Pressão de Jean-Michel Aulas contra o fim antecipado da Ligue 1

Jean-Michel Aulas, presidente do Lyon (Divulgação)

As histórias paralelas da temporada francesa não poderiam deixar de fora Jean-Michel Aulas, icônico presidente do Lyon, e o dirigente fez questão de cavar seu espaço com estilo. Diante da decisão do governo francês, anunciada pelo primeiro-ministro Édouard Philippe, de proibir todos os esportes profissionais até 1º de setembro, a Ligue 1 foi encerrada após apenas 28 rodadas, e Aulas liderou a resistência – pequena e cada vez mais enfraquecida.

Sentindo-se prejudicado, já que o Lyon acabou ficando de fora das competições europeias por seu sétimo lugar no campeonato, Aulas fez sugestões e mais sugestões de formatos para se finalizar a temporada, mas se viu derrotado. Ele não é um homem de largar o osso fácil, então entrou com recurso contra o encerramento da Ligue 1, ao lado de Toulouse e Amiens, os dois clubes rebaixados à Ligue 2.

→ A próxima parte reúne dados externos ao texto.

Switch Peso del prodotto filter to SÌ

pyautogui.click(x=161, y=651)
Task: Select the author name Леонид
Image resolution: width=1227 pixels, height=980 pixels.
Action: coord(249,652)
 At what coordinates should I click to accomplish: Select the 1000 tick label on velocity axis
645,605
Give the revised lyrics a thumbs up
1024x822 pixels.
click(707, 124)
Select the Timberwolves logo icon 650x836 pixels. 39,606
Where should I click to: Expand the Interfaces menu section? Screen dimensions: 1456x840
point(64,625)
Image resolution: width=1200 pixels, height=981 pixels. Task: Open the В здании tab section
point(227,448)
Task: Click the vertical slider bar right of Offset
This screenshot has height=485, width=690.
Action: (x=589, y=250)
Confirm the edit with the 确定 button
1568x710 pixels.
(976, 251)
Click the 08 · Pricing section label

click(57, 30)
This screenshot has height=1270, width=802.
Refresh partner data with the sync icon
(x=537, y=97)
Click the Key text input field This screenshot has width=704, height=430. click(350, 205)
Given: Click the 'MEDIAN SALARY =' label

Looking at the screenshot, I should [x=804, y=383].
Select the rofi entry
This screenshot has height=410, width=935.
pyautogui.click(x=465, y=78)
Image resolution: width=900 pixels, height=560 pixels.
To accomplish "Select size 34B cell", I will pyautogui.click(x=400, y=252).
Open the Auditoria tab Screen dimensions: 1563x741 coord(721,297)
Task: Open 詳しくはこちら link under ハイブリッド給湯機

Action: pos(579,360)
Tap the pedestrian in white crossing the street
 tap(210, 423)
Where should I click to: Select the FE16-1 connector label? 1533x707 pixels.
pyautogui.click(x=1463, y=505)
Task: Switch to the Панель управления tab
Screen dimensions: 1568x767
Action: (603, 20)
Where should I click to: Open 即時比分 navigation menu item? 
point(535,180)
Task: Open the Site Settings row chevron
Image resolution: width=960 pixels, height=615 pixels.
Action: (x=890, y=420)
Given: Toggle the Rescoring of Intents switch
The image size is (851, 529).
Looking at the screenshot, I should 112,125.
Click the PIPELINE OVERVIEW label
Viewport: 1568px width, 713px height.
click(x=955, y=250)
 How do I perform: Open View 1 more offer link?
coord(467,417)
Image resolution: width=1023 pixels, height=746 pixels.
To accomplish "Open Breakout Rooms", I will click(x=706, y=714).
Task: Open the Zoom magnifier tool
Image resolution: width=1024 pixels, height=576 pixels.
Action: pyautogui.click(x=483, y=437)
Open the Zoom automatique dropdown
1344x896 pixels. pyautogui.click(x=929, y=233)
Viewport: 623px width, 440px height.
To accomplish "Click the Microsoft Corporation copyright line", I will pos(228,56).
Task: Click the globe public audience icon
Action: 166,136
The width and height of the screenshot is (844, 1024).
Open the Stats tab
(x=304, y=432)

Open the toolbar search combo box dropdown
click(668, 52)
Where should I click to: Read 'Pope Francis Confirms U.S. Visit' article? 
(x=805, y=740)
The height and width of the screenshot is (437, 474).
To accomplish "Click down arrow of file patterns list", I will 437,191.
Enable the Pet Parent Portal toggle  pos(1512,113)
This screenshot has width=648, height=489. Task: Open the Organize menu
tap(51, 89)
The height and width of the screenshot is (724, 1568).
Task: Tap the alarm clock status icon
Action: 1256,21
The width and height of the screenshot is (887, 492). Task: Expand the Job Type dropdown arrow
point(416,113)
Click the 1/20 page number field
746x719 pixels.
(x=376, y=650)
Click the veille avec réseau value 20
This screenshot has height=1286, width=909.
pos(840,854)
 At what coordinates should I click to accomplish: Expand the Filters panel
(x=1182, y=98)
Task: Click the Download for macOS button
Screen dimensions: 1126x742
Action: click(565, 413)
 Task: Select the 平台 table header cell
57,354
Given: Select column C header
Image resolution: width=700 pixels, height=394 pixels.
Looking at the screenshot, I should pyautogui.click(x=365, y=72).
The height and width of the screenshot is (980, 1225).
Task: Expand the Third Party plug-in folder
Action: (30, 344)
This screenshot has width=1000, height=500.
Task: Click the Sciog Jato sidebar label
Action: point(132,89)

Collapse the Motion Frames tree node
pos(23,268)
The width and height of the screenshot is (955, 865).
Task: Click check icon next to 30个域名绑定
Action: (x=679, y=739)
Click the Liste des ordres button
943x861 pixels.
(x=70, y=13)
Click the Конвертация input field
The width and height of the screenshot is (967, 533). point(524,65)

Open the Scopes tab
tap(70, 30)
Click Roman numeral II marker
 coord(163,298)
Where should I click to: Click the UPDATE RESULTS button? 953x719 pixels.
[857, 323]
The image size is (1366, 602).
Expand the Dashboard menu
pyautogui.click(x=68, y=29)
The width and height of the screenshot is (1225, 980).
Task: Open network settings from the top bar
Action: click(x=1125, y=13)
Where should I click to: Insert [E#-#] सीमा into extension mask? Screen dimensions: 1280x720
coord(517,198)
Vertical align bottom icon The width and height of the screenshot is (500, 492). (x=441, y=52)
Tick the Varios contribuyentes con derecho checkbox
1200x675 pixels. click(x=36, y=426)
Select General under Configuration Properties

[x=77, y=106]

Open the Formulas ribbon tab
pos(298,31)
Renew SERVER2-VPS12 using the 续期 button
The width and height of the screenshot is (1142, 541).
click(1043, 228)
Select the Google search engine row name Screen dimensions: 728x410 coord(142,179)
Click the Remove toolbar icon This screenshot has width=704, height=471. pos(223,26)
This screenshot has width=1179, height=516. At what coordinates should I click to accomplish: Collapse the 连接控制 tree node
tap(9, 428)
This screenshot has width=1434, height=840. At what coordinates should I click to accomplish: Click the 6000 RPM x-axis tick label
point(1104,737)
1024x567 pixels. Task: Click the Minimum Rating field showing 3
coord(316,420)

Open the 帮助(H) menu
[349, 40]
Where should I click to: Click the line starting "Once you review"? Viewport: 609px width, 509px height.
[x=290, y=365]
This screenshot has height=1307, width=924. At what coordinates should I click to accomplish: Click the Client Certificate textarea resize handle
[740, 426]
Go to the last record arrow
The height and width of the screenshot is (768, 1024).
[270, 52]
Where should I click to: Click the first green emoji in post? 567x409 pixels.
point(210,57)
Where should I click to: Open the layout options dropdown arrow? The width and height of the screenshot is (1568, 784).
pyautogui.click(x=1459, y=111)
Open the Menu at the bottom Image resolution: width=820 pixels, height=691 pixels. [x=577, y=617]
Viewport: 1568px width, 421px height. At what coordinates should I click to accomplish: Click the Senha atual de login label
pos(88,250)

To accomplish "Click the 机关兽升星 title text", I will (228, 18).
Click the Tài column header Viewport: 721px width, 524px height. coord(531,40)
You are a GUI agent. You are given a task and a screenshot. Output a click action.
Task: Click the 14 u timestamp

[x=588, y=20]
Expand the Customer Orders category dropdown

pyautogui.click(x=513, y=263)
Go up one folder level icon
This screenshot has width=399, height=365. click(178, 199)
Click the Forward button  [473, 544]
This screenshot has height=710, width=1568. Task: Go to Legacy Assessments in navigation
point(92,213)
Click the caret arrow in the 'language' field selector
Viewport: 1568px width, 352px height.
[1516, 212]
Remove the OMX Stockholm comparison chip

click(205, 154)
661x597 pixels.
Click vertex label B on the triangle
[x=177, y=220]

O Tribunal Administrativo de Paris, em decisão anunciada nesta sexta-feira (22), recusou a apelação, e agora resta aos clubes apenas uma instância: o Conselho de Estado, responsável pela regulação de entidades com jurisdição nacional. Uma batalha cada vez mais improvável, mas que estende os capítulos da Ligue 1 2019/20.